### Items from a data source:
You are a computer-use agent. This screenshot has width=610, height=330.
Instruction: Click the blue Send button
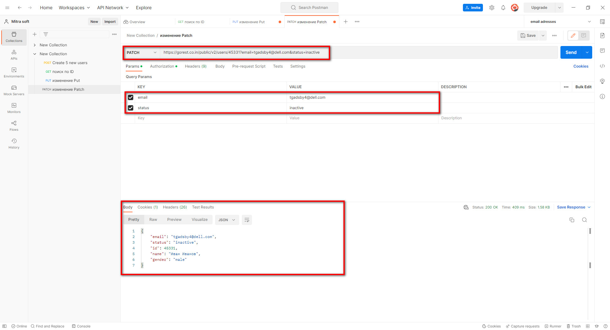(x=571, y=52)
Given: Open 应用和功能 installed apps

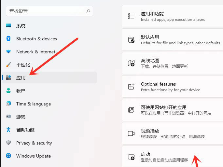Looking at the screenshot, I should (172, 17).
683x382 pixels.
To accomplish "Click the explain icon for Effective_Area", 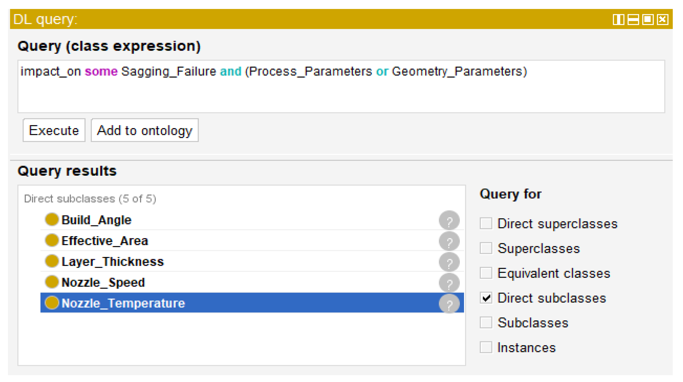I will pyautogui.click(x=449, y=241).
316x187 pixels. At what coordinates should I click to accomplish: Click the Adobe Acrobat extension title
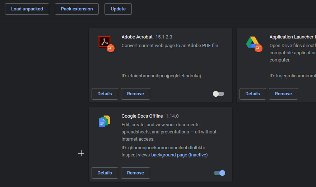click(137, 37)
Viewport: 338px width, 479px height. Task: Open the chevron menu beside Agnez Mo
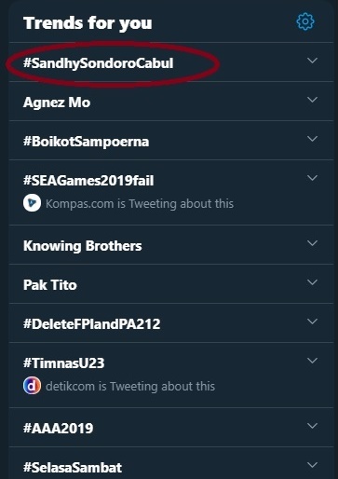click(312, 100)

### WHAT IS NEEDED:
What is needed is an exact restatement of every line from the line containing "Viewport: 338px width, 479px" through the last line of the records, minus any pictures.

### RESPONSE:
Viewport: 338px width, 479px height. Task: Open the chevron menu beside Agnez Mo
click(312, 100)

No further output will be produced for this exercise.